A number of rarer pancreatic carcinomas exist. These include acinar cell carcinoma, intraductal carcinomas, and cystic carcinomas.
Acinar Cell Carcinoma
About 1% of pancreatic tumours are acinar cell carcinomas. There is a similar age range to ductal adenocarcinoma. Tumours tend to have pushing rather than infiltrative borders, causing obstructive jaundice less frequently than typical ductal carcinomas. These tumours can also produce high quantities of lipase which is secreted into the bloodstream, leading to polyarthralgia and subcutaneous fat necrosis.
The tumours are often large and nodular macroscopically. On microscopy, cells are arranged into small glandular structures. Immunohistochemistry is helpful in demonstrating pancreatic enzyme production. On electron microscopy, secretory granules are visible.
Distant metastases are common at diagnosis and 5 year survival is less than 10%.
Cystadenoma and Cystadenocarcinoma
Cystadenoma is a benign tumour that accounts for about 1% of pancreatic tumours. They can cause abdominal pain but a signficiant number are found incidentally. Macroscopically, they consist of sponge-like tissue filled with small cysts containing serous fluid.
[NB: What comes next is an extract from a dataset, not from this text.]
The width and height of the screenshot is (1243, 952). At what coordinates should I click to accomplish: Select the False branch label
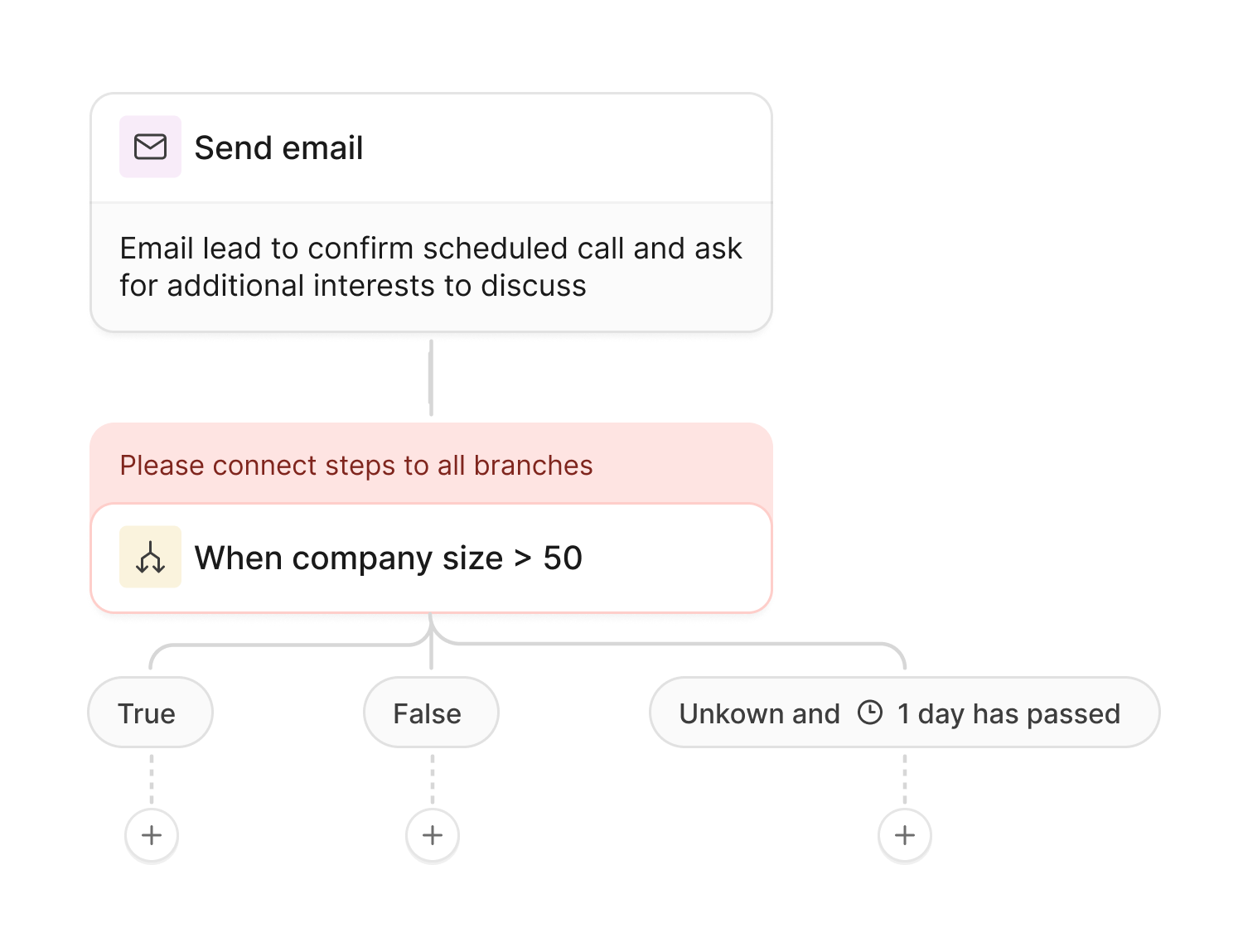coord(427,713)
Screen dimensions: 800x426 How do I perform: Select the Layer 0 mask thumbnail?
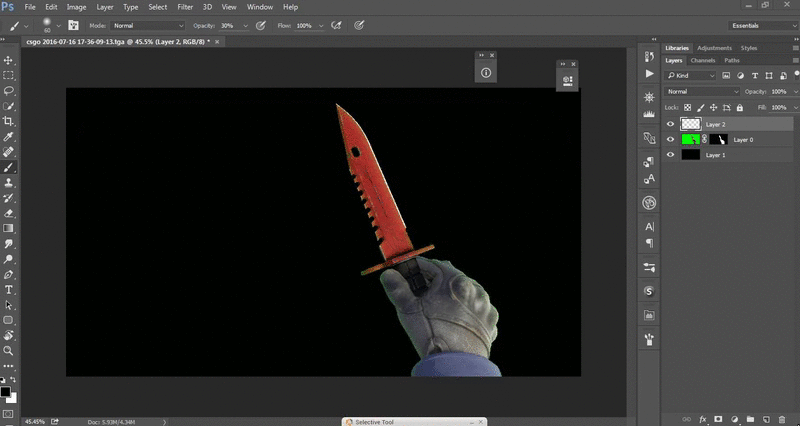(718, 140)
Malignant transformation is rare with few cases described.
Mucinous cystadenoma and mucinous cystadenocarcinoma
Another rare tumour that accounts for 1% of pancreatic neoplasms. Instead of the serous fluid seen in cystadenoma, mucinous cystadenomas often contain a single cyst filled with thick mucinous material. Malignant transformation can occur and resembles ductal adenocarcinoma.
Intraductal papillary-mucinous neoplasms
Intractual papillary-mucinous neoplasms make up another 1% of pancreatic tumours. They usually occur in the main pancreatic ducts and cause pain and jaundice. Imaging demonstrates dilatation of the distal pancreatic duct. Survival is good due to the early detection of the tumour.